ERS > Media Centre > Pick of the Week > 2009, week 44 Pulmonary hypertension diagnosis

Pulmonary hypertension diagnosis and treatment get a boost thanks to new 2009 European Guidelines

VIENNA – New guidelines for managing patients with pulmonary hypertension have been published jointly by the European Respiratory Society and the European Society of Cardiology.

Pulmonary hypertension - an increase in blood pressure in the pulmonary vasculature - occurs in multiple diseases and clinical settings. It may be a complication of cardiac or pulmonary diseases, be due to connective tissue diseases such as scleroderma, liver disease with portal hypertension or to infections such as HIV, or be idiopathic.

The new guidelines describe five different clinical groups (plus an additional clinical group related to group 1). Two of these in particular stand out: patients with pulmonary hypertension due to

  • left heart disease (group 2); or
  • lung disease, such as COPD (group 3).

Indeed, as many as 60% of patients with severe left heart failure and half of those with advanced COPD will develop pulmonary hypertension - this disease is a concern for respiratory physicians as well as cardiologists. In patients suffering from COPD or pulmonary fibrosis, even “mild” pulmonary hypertension worsens their long-term prognosis.

As well as defining groups of patients, the guidelines provide a new clinical classification and a new definition of pulmonary hypertension.
Speaking at the 19th Annual Congress of the European Respiratory Society, Professor Marius Hoeper, of the Department of Respiratory Medicine, Hannover Medical School, Germany, explained that the recent evaluation of the available data has shown that normal pulmonary arterial pressure at rest is 14±3 mmHg, with an upper limit of normal at about 20 mmHg. Pulmonary hypertension is present when the mean pulmonary arterial pressure at rest (assessed by mandatory right heart catheterisation) equals or exceeds 25 mmHg, in the presence of a pulmonary capillary wedge pressure = 15 mmHg.

While the upper limit at rest remains unchanged in the new guidelines, pulmonary pressure measurements during exercise are no longer being taken into consideration.

According to Dr. Hoeper, the previous definition, which included an upper arterial pressure limit of 30 mmHg with exercise, has been revised because its values were too variable, showing both age-related and individual variations. “Healthy individuals can reach much higher levels than 30 mmHg on exercise,” says Dr Hoeper.


Pulmonary arterial hypertension: Early treatment is favoured

Although pulmonary hypertension is haemodynamically defined by an increase in pulmonary arterial pressure, not all types of pulmonary hypertension are classed as pulmonary arterial hypertension (PAH). In fact, the diagnosis of PAH (group 1) requires the exclusion of all other groups of pulmonary hypertension. Pulmonary veno-occlusive disease, chronic thromboembolic pulmonary hypertension and pulmonary hypertension due to left heart disease or lung disease are all considered to be different entities.

Not only do the 2009 guidelines provide better and clearer definitions for diagnosis, they propose a new diagnostic algorithm for recognising affected patients as early as possible. The guidelines emphasise the identification and risk stratification of patients. Out of the different patient groups, patients in the pulmonary arterial hypertension group tend to be younger and to be affected by more severe disease. A large section of the guidelines, including specific drug therapy recommendations and an evidence-based treatment algorithm, deals with these patients, mainly because specific treatments are available.

There have been rapid advances in the treatment of pulmonary arterial hypertension.
In the past few years, eight drugs from three different pharmacological classes, with various administration routes, have been approved for the condition, leading not only to a significant improvement in patients’ symptoms and rate of progression, but actually reducing mortality substantially. These drugs include phosphodiesterase-5 inhibitors, endothelin receptor antagonists and prostanoids.

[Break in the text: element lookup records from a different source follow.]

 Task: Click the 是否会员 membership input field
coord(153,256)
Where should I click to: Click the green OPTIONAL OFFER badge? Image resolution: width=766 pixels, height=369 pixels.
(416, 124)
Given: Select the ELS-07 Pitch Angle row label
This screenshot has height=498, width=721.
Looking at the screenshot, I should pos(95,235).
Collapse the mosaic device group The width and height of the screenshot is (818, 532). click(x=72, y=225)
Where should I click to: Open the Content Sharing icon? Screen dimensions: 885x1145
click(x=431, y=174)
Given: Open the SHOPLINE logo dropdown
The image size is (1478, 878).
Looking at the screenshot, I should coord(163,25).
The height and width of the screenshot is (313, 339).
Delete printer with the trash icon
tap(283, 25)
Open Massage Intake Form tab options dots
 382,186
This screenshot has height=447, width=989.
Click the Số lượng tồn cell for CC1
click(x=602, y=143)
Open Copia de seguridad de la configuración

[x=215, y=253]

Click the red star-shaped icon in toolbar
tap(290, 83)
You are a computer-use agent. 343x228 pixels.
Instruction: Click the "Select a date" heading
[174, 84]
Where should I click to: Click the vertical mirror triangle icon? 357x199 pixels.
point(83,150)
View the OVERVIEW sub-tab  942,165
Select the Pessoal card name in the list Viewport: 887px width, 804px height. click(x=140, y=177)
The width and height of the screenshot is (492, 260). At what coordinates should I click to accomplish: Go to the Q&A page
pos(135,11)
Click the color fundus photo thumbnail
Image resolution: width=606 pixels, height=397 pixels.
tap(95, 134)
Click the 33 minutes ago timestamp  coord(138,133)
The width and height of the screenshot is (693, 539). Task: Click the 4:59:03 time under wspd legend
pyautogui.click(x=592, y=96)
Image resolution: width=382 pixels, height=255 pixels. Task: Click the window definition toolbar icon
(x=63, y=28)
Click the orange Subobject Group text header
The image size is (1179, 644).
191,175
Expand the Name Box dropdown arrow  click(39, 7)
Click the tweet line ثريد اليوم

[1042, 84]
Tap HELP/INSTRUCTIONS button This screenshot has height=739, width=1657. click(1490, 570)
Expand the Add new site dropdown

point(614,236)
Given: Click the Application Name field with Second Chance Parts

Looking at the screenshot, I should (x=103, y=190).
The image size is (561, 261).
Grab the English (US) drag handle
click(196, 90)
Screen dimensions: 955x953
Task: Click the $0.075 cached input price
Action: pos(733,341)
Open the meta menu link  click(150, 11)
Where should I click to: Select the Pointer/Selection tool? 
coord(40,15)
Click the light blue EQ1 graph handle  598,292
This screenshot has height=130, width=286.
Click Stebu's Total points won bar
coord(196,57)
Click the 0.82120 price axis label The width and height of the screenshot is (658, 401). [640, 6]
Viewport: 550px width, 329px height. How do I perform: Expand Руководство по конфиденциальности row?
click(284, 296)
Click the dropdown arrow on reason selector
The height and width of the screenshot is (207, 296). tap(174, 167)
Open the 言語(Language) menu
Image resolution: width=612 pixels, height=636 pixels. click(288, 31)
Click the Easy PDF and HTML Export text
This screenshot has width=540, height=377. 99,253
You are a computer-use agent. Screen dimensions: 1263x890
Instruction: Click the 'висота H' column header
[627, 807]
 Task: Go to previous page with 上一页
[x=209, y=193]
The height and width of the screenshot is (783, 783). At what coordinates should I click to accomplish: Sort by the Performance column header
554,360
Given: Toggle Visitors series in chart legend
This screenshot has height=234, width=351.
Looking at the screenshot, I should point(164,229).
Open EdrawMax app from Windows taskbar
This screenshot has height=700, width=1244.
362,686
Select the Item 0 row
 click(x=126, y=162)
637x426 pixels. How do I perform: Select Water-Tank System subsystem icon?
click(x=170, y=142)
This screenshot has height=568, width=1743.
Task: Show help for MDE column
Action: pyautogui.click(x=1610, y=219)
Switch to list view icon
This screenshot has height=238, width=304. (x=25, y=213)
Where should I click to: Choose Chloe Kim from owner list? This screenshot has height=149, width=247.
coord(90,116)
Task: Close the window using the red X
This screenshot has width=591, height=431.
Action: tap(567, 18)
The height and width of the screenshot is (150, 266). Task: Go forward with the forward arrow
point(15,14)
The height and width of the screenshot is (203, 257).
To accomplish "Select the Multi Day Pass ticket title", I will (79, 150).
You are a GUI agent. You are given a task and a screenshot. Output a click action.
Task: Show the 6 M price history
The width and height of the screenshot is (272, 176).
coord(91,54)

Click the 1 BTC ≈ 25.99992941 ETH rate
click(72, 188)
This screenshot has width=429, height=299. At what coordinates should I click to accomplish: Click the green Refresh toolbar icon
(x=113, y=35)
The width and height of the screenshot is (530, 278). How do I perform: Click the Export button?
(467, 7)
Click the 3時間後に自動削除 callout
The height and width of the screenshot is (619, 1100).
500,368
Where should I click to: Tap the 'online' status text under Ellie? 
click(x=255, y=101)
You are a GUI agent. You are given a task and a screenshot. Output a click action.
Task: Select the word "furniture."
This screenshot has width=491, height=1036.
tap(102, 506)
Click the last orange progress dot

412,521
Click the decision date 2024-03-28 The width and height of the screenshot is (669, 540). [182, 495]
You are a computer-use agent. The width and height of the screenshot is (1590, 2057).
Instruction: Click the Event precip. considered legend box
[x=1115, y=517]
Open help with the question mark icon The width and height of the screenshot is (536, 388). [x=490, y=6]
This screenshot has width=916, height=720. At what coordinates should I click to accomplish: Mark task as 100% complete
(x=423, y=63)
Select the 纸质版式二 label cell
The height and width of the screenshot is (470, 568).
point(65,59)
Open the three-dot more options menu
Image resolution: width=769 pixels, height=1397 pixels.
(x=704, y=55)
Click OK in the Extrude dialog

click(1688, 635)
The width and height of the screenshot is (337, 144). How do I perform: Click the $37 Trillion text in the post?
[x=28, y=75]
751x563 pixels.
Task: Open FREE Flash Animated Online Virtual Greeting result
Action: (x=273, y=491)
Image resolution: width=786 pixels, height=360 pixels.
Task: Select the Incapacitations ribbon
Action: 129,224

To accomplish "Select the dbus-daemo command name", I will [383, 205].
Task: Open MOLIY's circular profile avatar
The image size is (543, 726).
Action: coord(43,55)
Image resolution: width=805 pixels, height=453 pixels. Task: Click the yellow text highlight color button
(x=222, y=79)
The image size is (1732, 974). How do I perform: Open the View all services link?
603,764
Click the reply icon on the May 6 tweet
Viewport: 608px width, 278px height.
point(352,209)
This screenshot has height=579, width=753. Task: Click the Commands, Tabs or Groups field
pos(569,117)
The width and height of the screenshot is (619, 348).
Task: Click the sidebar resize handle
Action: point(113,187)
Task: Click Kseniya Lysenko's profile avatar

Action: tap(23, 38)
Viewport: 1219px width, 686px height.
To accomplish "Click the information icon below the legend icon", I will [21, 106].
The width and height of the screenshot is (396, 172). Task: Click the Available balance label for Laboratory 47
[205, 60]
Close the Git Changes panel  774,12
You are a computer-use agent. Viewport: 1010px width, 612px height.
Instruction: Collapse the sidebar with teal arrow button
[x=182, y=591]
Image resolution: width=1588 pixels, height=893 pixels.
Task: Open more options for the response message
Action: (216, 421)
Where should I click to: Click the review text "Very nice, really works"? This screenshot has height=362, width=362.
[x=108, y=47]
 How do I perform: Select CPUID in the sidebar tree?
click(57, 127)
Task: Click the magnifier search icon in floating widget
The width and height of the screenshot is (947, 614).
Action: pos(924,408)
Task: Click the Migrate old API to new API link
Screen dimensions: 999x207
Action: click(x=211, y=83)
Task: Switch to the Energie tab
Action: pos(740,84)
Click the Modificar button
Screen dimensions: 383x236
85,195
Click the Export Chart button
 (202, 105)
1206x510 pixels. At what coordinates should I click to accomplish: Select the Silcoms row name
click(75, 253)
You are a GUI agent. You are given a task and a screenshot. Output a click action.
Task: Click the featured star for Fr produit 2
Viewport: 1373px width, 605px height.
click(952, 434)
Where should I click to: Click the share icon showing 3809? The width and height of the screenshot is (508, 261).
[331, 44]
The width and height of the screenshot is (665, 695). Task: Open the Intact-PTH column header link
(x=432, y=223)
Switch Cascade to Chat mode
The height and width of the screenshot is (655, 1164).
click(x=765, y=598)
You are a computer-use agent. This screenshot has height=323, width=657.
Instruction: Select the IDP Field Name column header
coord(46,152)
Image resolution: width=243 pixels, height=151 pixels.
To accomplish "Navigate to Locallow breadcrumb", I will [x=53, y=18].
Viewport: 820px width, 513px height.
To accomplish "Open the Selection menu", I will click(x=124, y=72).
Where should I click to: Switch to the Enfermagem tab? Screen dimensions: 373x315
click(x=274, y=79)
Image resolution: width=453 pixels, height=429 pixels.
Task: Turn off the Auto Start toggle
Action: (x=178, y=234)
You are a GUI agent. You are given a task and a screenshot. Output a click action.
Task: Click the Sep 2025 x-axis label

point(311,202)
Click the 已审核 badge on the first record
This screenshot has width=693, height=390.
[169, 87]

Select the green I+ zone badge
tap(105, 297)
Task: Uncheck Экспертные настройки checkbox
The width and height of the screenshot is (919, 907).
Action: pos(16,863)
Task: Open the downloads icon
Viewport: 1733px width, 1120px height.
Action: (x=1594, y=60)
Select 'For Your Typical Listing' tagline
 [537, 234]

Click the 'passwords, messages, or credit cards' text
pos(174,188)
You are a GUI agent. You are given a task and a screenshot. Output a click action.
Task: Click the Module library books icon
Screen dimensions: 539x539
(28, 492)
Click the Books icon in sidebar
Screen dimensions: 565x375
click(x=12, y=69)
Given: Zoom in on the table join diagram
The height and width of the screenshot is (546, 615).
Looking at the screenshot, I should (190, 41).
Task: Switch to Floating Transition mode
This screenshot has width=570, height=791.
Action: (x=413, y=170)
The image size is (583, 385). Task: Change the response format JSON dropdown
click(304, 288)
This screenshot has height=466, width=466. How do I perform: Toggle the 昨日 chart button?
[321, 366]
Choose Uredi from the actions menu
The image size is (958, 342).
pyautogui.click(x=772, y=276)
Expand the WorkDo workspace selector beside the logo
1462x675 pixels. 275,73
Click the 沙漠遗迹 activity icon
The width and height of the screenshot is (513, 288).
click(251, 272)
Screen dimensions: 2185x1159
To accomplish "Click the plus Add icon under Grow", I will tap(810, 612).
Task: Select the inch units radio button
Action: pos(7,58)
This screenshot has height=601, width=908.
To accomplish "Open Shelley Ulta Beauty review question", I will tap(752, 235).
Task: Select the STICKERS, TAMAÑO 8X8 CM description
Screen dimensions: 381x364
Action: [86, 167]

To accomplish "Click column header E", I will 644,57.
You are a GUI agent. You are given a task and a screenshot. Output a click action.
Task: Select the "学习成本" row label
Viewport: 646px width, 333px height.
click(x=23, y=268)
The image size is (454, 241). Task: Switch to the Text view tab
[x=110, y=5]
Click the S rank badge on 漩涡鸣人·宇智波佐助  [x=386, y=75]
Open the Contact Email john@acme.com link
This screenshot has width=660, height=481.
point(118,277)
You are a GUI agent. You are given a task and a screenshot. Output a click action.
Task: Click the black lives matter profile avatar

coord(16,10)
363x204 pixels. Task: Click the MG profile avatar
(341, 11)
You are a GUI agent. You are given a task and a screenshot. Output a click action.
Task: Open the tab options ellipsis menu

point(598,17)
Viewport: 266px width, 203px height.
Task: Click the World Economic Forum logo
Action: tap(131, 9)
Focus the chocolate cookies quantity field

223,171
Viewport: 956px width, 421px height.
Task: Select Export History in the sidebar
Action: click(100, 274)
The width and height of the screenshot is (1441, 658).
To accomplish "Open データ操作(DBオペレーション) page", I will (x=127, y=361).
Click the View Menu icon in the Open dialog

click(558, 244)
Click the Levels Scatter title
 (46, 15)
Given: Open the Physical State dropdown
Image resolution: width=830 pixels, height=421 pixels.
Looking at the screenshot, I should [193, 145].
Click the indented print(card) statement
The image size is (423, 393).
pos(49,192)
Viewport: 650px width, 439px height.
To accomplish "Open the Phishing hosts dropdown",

Treatment should be started as early as possible in patients presenting with WHO functional class II (a slight limitation of physical activity), using one or two substances from the first two pharmacological classes. There is growing evidence that combination treatment may be superior. However, for patients in WHO functional class IV (who cannot carry out any physical activity without symptoms), intravenous epoprostenol remains the first-line treatment.

As these new guidelines illustrate, treating patients with pulmonary arterial hypertension is a complex matter, combining different drugs and interventions with an ongoing evaluation of disease severity and response to treatments and a programme of general and supportive care.